• Work to do:
Copy the entries starting at the line containing "The image size is (1568, 495)." and ending at the line containing "coord(901,9)", both included, with every character unchanged.

• Material provided:

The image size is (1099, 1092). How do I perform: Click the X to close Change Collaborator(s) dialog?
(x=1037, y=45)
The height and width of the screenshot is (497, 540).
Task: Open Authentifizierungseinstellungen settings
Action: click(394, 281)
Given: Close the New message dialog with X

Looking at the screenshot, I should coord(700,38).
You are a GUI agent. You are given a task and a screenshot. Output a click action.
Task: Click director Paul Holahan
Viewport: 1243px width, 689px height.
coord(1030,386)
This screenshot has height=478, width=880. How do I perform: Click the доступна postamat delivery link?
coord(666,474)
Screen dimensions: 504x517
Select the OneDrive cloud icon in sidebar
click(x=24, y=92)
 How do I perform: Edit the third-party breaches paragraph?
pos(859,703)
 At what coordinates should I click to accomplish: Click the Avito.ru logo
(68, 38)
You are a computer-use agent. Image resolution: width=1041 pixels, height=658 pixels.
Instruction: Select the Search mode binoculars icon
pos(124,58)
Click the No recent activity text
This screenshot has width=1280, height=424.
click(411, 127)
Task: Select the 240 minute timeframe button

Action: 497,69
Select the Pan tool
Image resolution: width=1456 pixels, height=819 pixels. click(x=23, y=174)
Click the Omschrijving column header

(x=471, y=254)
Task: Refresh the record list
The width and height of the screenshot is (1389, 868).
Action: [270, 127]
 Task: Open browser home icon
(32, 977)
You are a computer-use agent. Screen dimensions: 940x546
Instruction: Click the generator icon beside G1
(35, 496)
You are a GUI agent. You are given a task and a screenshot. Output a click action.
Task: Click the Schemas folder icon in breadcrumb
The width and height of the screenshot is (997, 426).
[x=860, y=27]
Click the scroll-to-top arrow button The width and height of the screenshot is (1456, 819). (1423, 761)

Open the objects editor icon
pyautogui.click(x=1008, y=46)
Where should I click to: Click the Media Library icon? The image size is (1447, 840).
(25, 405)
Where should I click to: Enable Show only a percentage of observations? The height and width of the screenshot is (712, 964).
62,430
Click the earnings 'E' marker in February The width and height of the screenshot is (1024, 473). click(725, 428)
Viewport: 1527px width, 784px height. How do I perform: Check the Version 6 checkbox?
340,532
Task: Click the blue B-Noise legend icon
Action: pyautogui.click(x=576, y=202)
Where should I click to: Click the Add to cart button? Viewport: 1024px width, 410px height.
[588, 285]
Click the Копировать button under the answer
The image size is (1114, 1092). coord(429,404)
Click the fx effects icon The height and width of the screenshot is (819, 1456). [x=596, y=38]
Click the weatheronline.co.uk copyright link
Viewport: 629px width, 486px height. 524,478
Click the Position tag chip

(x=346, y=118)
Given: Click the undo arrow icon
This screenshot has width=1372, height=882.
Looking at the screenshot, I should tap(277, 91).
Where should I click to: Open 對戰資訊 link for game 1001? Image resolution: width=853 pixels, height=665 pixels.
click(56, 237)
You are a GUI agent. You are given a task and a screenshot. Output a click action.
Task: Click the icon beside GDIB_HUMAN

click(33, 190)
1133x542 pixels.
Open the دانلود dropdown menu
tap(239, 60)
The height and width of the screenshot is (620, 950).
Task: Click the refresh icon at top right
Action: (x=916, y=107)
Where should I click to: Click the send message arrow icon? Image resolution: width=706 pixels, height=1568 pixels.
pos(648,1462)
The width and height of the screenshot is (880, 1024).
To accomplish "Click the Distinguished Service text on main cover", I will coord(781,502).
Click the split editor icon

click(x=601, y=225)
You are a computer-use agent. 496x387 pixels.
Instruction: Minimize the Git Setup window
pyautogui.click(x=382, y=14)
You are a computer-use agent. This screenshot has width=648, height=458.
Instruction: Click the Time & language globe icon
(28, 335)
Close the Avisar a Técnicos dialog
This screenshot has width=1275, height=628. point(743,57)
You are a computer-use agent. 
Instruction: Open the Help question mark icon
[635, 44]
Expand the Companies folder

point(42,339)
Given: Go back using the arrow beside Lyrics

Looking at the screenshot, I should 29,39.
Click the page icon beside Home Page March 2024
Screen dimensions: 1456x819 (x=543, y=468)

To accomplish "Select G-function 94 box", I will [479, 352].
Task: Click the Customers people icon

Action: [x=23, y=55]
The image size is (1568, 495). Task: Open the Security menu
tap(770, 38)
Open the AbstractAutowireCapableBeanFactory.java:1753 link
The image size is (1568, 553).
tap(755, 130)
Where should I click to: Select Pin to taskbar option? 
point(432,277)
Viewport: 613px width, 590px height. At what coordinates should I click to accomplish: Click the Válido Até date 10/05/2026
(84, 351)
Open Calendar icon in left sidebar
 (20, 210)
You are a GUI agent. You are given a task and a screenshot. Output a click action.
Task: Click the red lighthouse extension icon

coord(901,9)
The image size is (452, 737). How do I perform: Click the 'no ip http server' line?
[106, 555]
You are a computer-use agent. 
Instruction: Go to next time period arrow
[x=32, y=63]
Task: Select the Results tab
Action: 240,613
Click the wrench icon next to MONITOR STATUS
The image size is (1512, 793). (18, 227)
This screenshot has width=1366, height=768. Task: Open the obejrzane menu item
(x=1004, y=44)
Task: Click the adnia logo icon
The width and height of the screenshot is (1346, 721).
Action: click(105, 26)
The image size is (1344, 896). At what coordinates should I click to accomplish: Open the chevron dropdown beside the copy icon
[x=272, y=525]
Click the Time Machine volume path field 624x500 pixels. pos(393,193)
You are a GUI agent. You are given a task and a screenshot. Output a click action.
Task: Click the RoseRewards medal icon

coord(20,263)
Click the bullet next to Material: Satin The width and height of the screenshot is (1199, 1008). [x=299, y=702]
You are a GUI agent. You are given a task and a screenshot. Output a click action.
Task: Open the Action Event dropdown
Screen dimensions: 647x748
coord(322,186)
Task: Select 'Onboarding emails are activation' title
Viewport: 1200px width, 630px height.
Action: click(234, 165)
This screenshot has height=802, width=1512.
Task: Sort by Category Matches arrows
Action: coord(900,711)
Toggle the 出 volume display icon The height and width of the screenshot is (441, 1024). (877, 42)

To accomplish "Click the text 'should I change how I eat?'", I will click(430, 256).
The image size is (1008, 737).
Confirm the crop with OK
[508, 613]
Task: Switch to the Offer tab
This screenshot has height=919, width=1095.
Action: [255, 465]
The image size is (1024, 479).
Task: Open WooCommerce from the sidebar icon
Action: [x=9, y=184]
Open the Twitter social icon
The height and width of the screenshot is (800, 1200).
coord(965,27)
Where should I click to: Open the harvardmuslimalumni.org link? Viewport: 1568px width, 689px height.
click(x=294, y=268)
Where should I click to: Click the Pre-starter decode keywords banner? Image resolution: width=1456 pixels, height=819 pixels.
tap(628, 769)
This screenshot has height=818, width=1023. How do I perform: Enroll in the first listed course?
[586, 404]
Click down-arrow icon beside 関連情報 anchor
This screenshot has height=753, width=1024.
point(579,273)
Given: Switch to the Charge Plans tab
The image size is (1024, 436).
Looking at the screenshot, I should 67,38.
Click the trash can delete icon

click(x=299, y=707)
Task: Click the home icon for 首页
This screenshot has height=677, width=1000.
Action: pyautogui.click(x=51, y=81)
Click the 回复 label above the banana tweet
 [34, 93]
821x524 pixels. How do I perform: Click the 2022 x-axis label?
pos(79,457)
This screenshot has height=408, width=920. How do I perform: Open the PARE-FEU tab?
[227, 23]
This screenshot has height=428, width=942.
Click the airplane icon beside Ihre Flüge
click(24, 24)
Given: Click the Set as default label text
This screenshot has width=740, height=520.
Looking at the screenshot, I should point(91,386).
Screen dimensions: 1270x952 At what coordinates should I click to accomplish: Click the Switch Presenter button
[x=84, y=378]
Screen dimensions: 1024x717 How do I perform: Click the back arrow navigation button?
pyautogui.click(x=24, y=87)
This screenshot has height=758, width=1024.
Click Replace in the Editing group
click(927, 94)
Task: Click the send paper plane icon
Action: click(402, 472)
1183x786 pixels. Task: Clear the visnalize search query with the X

• Exercise response:
The image size is (1568, 495). Task: Open the Security menu
tap(770, 38)
Open the AbstractAutowireCapableBeanFactory.java:1753 link
The image size is (1568, 553).
tap(755, 130)
Where should I click to: Select Pin to taskbar option? 
point(432,277)
Viewport: 613px width, 590px height. At what coordinates should I click to accomplish: Click the Válido Até date 10/05/2026
(84, 351)
Open Calendar icon in left sidebar
 (20, 210)
You are a GUI agent. You are given a task and a screenshot. Output a click action.
Task: Click the red lighthouse extension icon

coord(901,9)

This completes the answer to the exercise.